Soziale Medien mit Kommen­ta­r­funktion können mitbestimmungs­pflichtige Überwachungs­einrichtungen seinBereits das Speichern von Nutzer­kom­mentaren mit verhaltens- oder leistungs­be­zogenen Angaben kann als selbstständige Überwachung angesehen werden

Betreibt eine Stelle der öffentlichen Verwaltung in sozialen Medien eigene Seiten oder Kanäle, kann wegen der für alle Nutzer bestehenden Möglichkeit, dort eingestellte Beiträge zu kommentieren, eine technische Einrichtung zur Überwachung des Verhaltens und der Leistung von Beschäftigten vorliegen, deren Einrichtung oder Anwendung der Mitbestimmung des Personalrats unterliegt. Das hat das Bundes­verwaltungs­gericht entschieden.

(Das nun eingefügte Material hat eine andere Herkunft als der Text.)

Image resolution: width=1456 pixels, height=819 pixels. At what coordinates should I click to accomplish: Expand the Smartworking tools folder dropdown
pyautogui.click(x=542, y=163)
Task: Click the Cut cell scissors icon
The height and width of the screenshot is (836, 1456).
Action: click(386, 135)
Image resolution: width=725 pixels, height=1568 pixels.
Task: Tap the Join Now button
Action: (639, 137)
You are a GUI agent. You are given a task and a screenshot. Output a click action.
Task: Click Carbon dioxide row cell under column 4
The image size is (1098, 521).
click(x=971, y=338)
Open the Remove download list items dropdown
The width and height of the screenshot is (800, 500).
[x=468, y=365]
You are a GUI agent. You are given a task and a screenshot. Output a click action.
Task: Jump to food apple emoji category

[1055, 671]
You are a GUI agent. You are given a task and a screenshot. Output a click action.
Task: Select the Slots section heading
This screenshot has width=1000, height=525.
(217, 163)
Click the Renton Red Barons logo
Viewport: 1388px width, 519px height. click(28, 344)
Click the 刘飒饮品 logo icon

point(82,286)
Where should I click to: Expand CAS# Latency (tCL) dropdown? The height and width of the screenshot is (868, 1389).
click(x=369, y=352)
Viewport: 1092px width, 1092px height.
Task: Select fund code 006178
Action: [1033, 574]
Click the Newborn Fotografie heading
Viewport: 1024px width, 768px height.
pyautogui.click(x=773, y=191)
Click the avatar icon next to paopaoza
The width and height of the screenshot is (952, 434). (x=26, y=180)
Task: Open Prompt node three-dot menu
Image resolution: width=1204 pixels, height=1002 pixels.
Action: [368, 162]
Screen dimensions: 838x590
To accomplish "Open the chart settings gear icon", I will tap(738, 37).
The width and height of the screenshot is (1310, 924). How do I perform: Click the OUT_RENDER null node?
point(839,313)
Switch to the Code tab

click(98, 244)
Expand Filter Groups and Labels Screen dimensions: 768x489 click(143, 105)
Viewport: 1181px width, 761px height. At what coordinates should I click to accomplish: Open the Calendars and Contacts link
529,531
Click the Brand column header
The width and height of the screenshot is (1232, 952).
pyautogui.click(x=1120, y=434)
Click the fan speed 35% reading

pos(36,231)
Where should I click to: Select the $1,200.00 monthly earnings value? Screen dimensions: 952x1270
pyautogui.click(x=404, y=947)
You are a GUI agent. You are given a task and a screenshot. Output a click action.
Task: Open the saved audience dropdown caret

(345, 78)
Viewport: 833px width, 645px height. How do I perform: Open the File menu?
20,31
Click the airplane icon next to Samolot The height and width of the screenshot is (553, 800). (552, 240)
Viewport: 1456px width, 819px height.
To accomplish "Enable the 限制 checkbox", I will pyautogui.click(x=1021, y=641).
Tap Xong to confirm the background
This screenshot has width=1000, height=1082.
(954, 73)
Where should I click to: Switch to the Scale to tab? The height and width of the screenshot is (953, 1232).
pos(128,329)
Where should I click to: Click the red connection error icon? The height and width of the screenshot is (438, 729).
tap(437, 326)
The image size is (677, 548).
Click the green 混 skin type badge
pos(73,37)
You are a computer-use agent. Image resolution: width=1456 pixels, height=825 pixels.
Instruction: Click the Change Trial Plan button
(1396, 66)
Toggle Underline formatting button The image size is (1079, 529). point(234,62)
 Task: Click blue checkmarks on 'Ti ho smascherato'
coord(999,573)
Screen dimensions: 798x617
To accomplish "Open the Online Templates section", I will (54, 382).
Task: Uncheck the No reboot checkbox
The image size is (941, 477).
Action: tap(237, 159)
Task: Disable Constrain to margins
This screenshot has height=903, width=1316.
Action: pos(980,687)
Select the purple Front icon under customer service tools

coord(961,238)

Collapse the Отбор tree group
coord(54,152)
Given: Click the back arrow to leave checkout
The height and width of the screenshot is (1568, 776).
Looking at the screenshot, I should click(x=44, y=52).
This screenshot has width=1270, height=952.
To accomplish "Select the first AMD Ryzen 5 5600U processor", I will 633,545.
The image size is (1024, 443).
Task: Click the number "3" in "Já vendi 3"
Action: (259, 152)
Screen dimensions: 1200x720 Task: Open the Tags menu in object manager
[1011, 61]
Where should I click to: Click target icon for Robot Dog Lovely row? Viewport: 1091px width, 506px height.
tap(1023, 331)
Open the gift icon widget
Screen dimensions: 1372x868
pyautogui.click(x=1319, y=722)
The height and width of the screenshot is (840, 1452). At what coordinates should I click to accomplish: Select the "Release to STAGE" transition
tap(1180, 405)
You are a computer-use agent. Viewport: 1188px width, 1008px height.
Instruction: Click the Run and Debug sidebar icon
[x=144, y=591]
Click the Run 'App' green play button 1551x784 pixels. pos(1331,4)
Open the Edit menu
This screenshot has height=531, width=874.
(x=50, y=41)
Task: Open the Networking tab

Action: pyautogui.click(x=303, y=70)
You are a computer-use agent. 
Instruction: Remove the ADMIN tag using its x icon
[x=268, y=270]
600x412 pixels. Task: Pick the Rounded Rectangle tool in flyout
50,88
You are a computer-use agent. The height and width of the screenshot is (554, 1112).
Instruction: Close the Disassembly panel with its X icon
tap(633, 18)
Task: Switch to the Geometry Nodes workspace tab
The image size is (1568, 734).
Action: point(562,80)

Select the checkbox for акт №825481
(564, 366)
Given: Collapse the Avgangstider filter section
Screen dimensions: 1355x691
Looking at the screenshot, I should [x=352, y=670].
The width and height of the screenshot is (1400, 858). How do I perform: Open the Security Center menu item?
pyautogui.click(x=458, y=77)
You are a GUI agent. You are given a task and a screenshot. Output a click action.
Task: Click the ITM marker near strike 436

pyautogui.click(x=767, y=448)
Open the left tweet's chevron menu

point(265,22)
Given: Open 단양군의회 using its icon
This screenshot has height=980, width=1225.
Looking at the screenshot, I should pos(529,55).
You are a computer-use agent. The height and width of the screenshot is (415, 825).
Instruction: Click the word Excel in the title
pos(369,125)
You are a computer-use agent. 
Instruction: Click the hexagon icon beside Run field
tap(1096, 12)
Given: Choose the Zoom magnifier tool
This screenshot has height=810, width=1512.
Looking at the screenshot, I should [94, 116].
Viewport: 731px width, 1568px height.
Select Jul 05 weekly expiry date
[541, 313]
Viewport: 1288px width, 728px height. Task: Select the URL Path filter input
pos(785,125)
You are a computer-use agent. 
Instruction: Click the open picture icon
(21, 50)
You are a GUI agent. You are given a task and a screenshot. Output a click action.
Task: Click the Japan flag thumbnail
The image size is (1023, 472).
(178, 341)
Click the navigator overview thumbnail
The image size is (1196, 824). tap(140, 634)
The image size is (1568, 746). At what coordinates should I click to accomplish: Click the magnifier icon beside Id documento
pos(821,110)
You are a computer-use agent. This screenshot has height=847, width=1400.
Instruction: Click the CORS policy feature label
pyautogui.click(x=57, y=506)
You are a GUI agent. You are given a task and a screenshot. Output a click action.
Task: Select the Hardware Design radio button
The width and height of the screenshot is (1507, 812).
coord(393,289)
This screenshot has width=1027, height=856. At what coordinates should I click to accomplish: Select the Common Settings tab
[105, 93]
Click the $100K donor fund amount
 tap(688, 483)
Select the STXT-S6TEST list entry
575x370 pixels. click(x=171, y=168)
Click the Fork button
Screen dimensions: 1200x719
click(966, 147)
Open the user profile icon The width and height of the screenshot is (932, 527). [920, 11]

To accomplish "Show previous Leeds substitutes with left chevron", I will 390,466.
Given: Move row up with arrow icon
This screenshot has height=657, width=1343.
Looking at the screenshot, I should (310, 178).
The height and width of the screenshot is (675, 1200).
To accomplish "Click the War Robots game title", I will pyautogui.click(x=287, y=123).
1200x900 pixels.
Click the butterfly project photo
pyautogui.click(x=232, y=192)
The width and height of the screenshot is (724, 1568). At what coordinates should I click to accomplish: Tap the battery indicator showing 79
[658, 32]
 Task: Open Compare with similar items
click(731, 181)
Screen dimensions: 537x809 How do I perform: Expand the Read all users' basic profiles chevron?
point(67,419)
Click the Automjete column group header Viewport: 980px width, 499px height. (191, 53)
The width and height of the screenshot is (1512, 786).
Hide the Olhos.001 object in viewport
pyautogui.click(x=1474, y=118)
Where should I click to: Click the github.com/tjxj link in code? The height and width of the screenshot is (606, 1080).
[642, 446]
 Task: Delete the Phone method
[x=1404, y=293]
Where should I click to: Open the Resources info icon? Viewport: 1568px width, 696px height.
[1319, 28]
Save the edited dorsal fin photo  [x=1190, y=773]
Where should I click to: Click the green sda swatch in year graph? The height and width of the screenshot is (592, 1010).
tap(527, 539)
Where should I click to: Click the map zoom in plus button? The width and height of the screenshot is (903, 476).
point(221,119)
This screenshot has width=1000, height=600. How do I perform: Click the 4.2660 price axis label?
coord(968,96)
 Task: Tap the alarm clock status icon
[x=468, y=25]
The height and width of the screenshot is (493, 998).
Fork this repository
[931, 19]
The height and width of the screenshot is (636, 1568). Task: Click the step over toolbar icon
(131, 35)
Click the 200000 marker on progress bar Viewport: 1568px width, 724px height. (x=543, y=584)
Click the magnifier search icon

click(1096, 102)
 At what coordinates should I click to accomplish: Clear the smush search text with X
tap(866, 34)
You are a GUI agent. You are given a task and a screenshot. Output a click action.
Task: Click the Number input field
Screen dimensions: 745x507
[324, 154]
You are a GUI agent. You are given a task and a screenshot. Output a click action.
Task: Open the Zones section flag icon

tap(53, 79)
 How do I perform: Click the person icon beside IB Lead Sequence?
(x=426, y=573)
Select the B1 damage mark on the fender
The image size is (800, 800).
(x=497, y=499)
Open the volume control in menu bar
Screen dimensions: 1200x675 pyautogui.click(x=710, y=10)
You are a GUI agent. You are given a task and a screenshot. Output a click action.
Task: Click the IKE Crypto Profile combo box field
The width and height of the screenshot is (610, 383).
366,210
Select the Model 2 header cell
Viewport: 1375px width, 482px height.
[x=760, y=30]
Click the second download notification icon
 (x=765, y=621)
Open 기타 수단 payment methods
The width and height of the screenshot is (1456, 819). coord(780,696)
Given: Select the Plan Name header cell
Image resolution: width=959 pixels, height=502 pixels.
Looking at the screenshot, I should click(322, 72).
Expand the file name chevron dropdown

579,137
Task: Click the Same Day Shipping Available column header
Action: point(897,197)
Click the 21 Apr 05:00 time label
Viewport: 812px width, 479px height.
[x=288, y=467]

Die Deutsche Renten­ver­si­cherung Bund unterhält (teilweise zusammen mit anderen Renten­ver­si­che­rungs­trägern) im Rahmen ihrer Presse- und Öffent­lich­keits­arbeit und zur Perso­nal­ge­winnung bei Facebook, Instagram und Twitter eigene Seiten und Kanäle. Von ihr dort eingestellte Beiträge können Nutzer nach eigenem Belieben kommentieren und dabei auch Verhalten oder Leistung einzelner Beschäftigter thematisieren. Beiträge und Kommentare werden von den sozialen Medien gespeichert, aber dort nicht für die Dienststelle ausgewertet. Während das Verwal­tungs­gericht ein Mitbe­stim­mungsrecht des Personalrats bejaht hat, hat das Oberver­wal­tungs­gericht dessen Bestehen verneint.

Personalrat kann Mitbe­stim­mungsrecht haben

Das Bundes­ver­wal­tungs­gericht hat entschieden, dass die Frage, ob die Einrichtung oder Anwendung von Seiten oder Kanälen mit Kommentarfunktion, die eine Stelle der öffentlichen Verwaltung in sozialen Medien unterhält, der Mitbestimmung durch den Personalrat unterliegen, nicht generell, sondern nur nach Maßgabe der Umstände des jeweiligen Einzelfalles beantwortet werden kann. Nach der einschlägigen Regelung des Bundes­per­so­na­l­ver­tre­tungs­ge­setzes (BPersVG) hat der Personalrat mitzubestimmen bei der Einrichtung und Anwendung technischer Einrichtungen, die dazu bestimmt sind, das Verhalten oder die Leistung der Beschäftigten zu überwachen (§ 75 Abs. 3 Nr. 17 BPersVG in der bis zum 14. Juni 2021 und inhaltsgleich nunmehr § 80 Abs. 1 Nr. 21 BPersVG in der seither geltenden Fassung). Dieses Mitbe­stim­mungsrecht dient dem Schutz der Persönlichkeit der Beschäftigten am Arbeitsplatz und soll gewährleisten, dass Beschäftigte nicht durch eine technische Einrichtung eine ständige Überwachung befürchten müssen und dadurch unter einen Überwachungsdruck geraten.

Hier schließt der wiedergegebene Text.